  • An article titled ‘…HOLLYWOOD’S ‘WONDER DRUG,’ OZEMPIC’ referred to ‘…The use of the injectable drug Ozempic has become so widespread among celebrities and influencers as a quick weight-loss option…’ citing Jameela Jamil and Remi Bader among influencers focused upon ‘…”trendy” options for weight loss – especially for influencers and celebrities.’ The article mentions that ‘The hashtag #ozempic on TikTok currently has 425 million views.’ and ‘Publications have referred to Ozempic as ‘Hollywood’s secret.’ Not sure if this is helpful or harmful, to a disciplined approach to GLP-1 mania.
  • An article in the New York Times focused upon ‘…an unwanted side effect: facial aging.’ and how after losing weight from GLP-1 agonists, ‘.. may turn back your biological age, but it tends to turn your facial clock forward.’ from Dr. Tepper, a plastic surgeon in New York. This is leading to a new opportunity to treat ‘Ozempic face’ from fillers at $5K a pop, through to a deep plane face lift at $75K. Gosh – as you can imagine, these are all out-of-pocket charges, and it seems that there is truly a furore upon us now, at multiple levels.

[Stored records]

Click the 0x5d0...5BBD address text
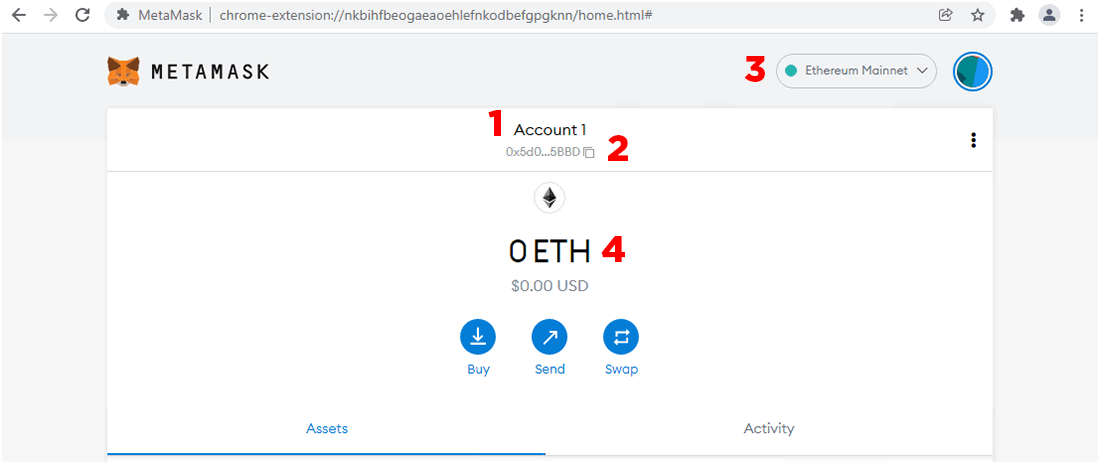The width and height of the screenshot is (1100, 462). 542,152
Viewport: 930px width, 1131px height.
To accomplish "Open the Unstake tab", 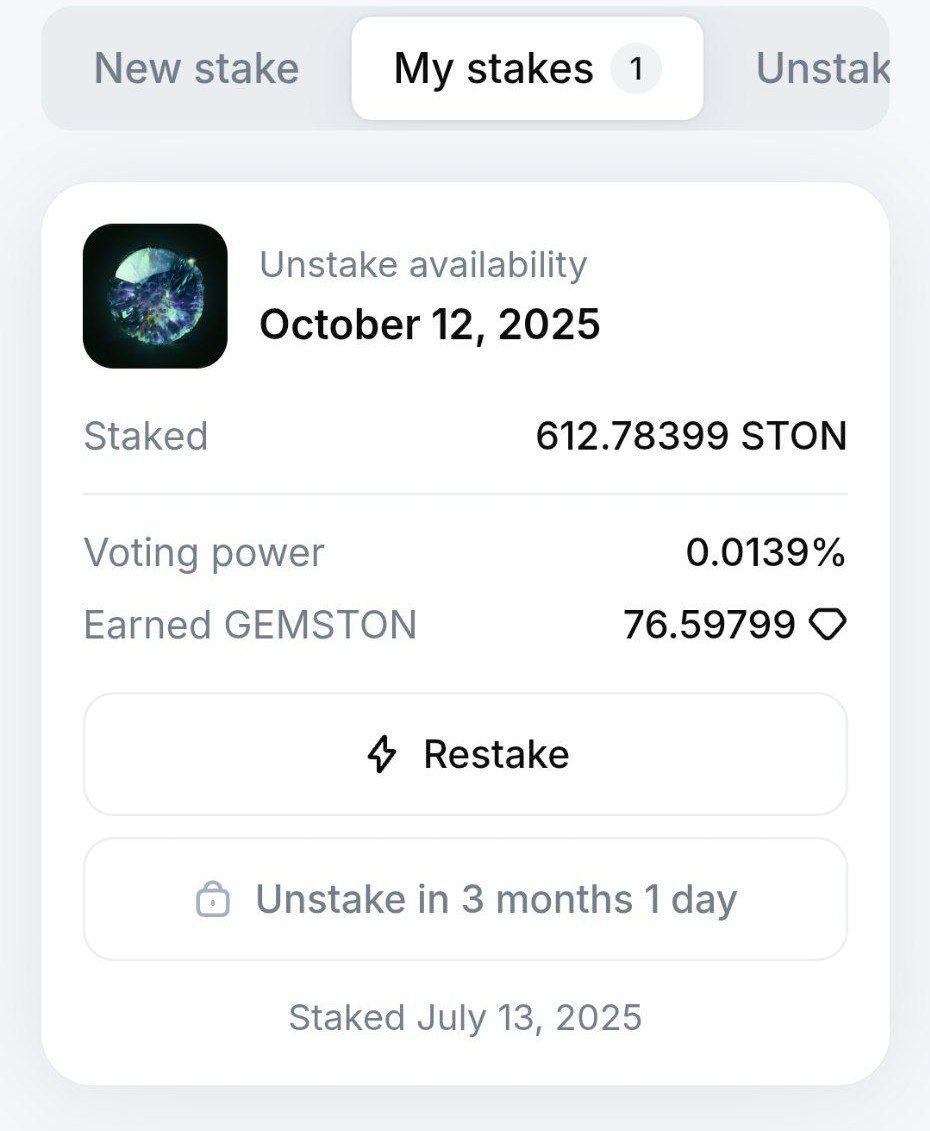I will click(x=822, y=69).
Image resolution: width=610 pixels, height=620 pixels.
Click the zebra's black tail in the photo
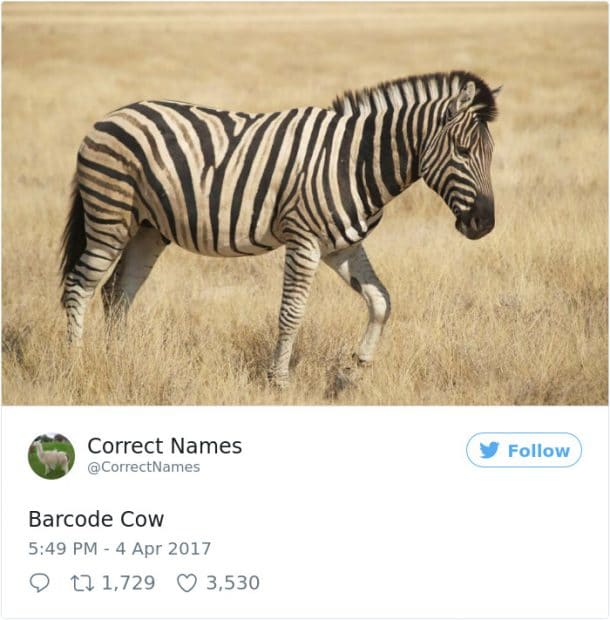[72, 231]
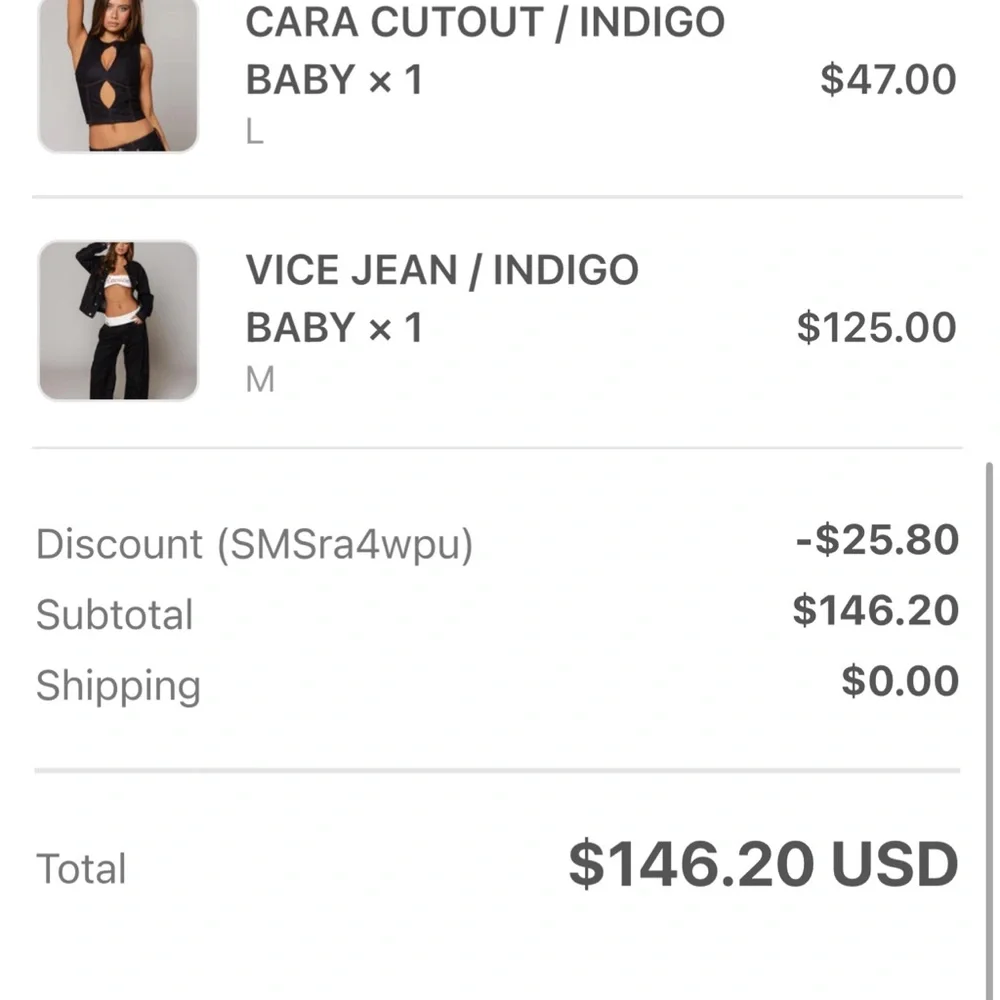Click the × 1 quantity for Vice Jean
The width and height of the screenshot is (1000, 1000).
pos(395,328)
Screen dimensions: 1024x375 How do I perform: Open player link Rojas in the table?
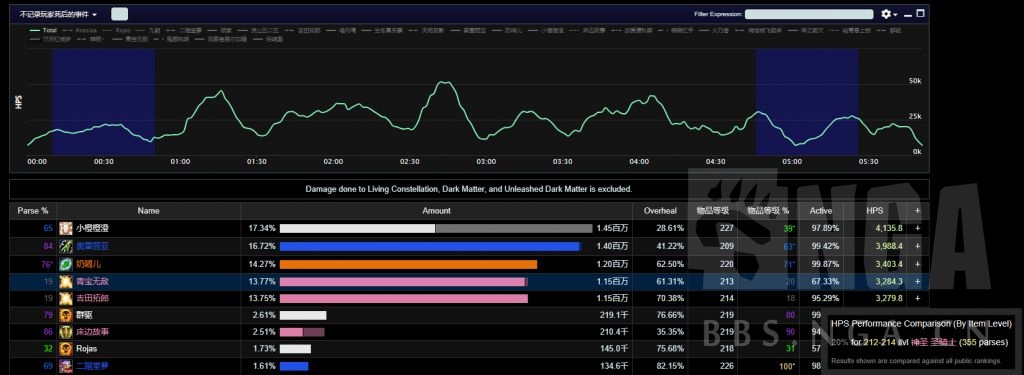coord(86,349)
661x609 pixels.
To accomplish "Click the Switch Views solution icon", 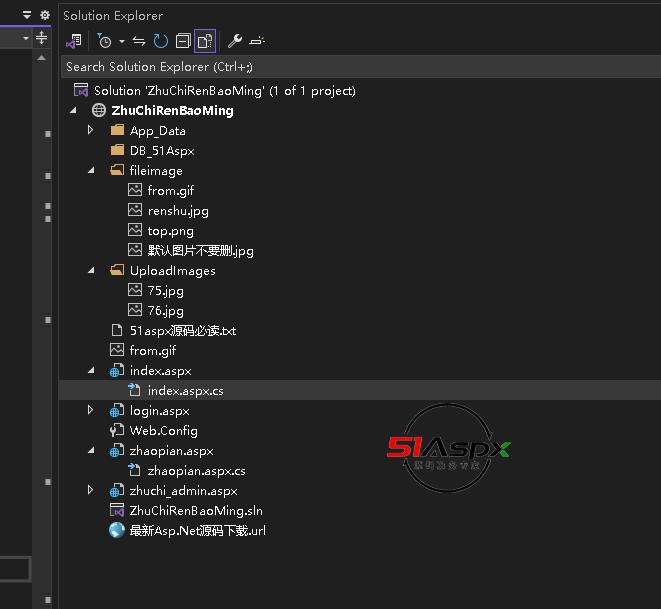I will pyautogui.click(x=73, y=41).

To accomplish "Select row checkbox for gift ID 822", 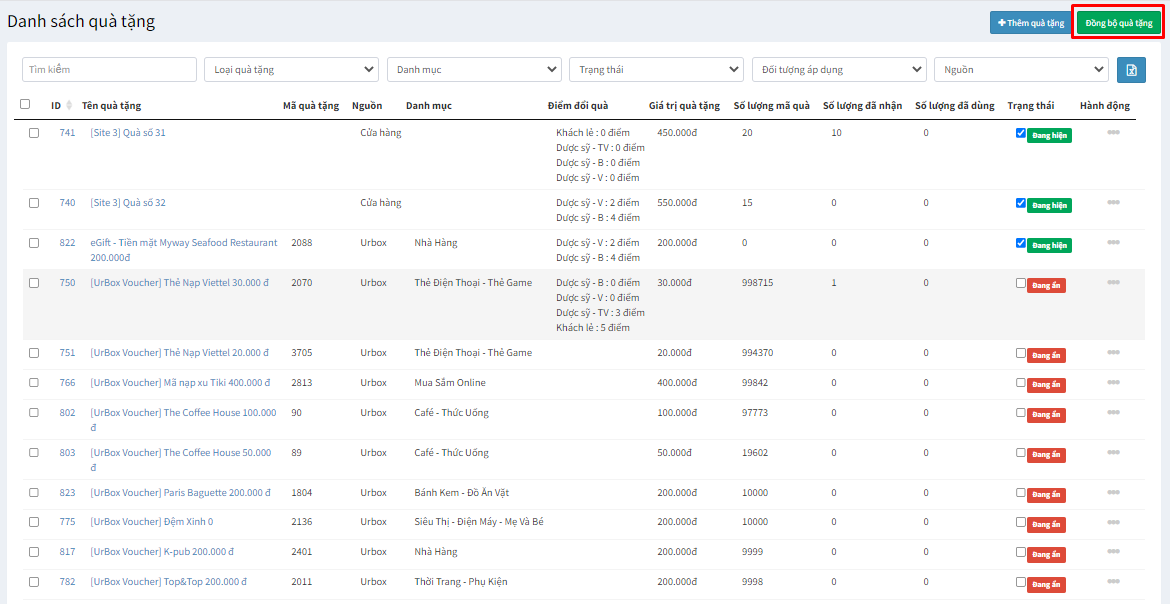I will (34, 243).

Your task: Decide whether each statement agrees with the Ozempic text: 1. The hashtag #ozempic on TikTok has 425 million views. 2. Dr. Tepper is a dermatologist in Los Angeles. 3. A deep plane face lift is priced at $75K. Answer yes or no for each, and quote the words from the text that settle it. These rows are separate material and have no connection to the Ozempic text.

Result of this exercise:
1. Yes: "The hashtag #ozempic on TikTok currently has 425 million views."
2. No: "Dr. Tepper, a plastic surgeon in New York"
3. Yes: "through to a deep plane face lift at $75K"